The model is built to deliver incident-specific guidance during active crises, addressing a core challenge in cyber response: most organizations only experience a small number of major incidents and lack broad, hands-on exposure to complex cyber events. By contrast, the CYGNVS model draws on patterns learned from a large corpus of historical incidents to help response teams make faster, more informed decisions under pressure.
A key differentiator is the model’s training data. CYGNVS collaborated with Marsh to incorporate anonymized insights derived from Marsh’s global cyber incident experience, which spans thousands of client incidents each year. Marsh develops and vets the analytical outputs internally, ensuring no client data or identifiable information is shared, before aggregated patterns are integrated into CYGNVS’s broader training set.
According to CYGNVS, the result is an AI system that combines scale and specificity without compromising data privacy. The model is embedded within CYGNVS’s out-of-band command center, which is designed to remain accessible even when core enterprise systems are unavailable or compromised.

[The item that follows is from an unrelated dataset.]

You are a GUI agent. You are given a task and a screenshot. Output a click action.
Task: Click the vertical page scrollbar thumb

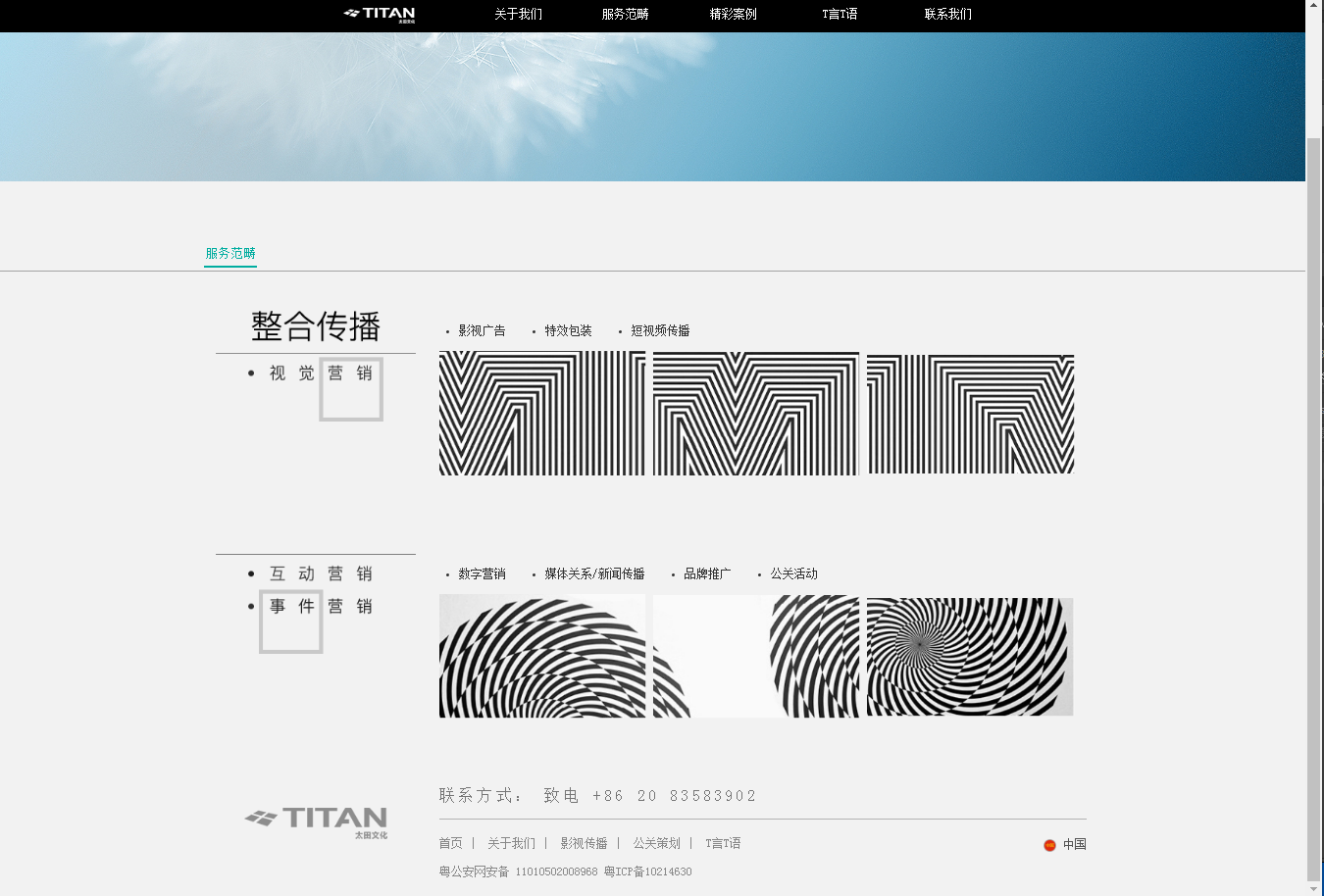tap(1313, 510)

“Marsh has the world’s richest experience and expertise on cyber readiness and response from our 25 years in cyber insurance and our daily service to more than 15,000 clients around the world. Clients expect Marsh to continue finding new ways to make our insights available to them in moments that matter. We collaborated with CYGNVS to bring this AI model to life for our clients, enabling them to learn from and apply our experience for more successful incident readiness and response. Our approach ensures client privacy and security, while delivering proactive, context-aware AI-based guidance.” – Thomas Reagan, Global Head of Cyber at Marsh Risk.